First, you have to determine if this is a 'shape' problem or a trimming problem. For trimming, the 'test' is to slowly bring the boat up to the wind and begin to 'luff' the boat (the luff begins to shake). Then notice if the top section of the LUFF (forward edge) OR the bottom section of the luff begins to luff first. If the top section of the luff 'breaks' first then move the fairlead car FORWARD and conversely if the bottom/lower section 'breaks first then move the fairlead car aft .... you watch the LUFF and NOT the leech. Keep testing and adjusting until the ENTIRE luff 'breaks' **all at the same time** when you slowly luff up to wind. This adjustment wherein the LUFF 'breaks' ENTIRELY the same will insure that the 'shape' is good and *matches* the wind conditions that you happen to be sailing in at the time.

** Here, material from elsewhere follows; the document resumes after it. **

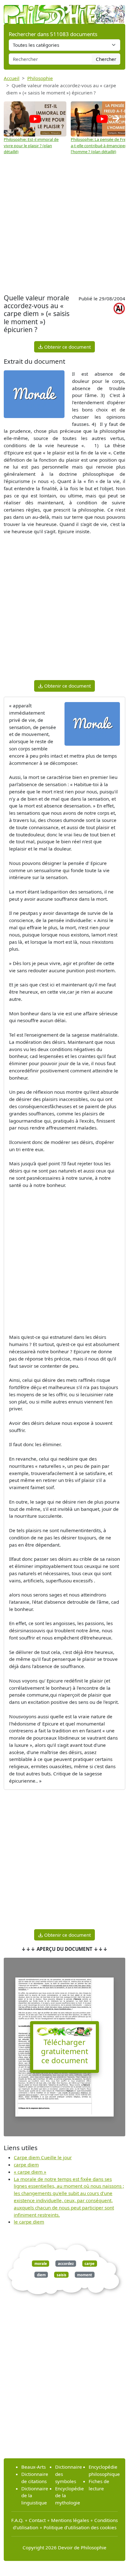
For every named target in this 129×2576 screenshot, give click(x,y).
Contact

Different wind-strengths and different sailing angles will change this shape so when in doubt simply head up slowly and watch for which section of the LUFF 'breaks' first, etc. .... you want the LUFF to break simultaneously all along its entire length.
Once you have determined that the shape (as above) is correct, then notice if the leech is still fluttering. If the basic shape is correct and the sail is leech fluttering: 1. increase the leech cord tension (if you have a leech cord). 2. ease the genoa **halyard** tension until the fluttering stops, 3. move the fairlead car 'just a wee bit further forward'.
All these 'adjustments' are made when you have 'proper' backstay (forestay) tension. An overly 'tight' forestay will automatically 'reshape' the genoa/jib leech (exit) section making it 'tripped' (loosened) and such will have a tendancy to leech-flutter (corrected by leech cord tension adjustment).
Its really BETTER to do this with tell-tales applied to the leech and near the luff of the sails as the tell tales are VERY sensitive to correct ariflow across the sails. For a comprehensive (technical) go to www.arvelgentry.com
---> 'magazine articles" ---> then look at:
"Checking Trim on the Wind, November" 1973
"Achieving Proper Balance, December 1973
"Sailing to Windward, January 1974
"Are You at Optimum Trim?", March 1974
These articles by Arvel Gentry are the 'seminal' sail trim (etc.) articles that set the sailing world on its collective ear in the early 70s.
... (also includes the aerodynamically correct explanation of 'how sails really work' - VERY/deeply 'technical'), and sets as total HOGWASH most of the 'so called sail theories' that you find in 'sailing books' and (still) out the mouths of USA highschool science teachers ---- ALL ENTIRELY WRONG.
Hope this is clear and hope this helps.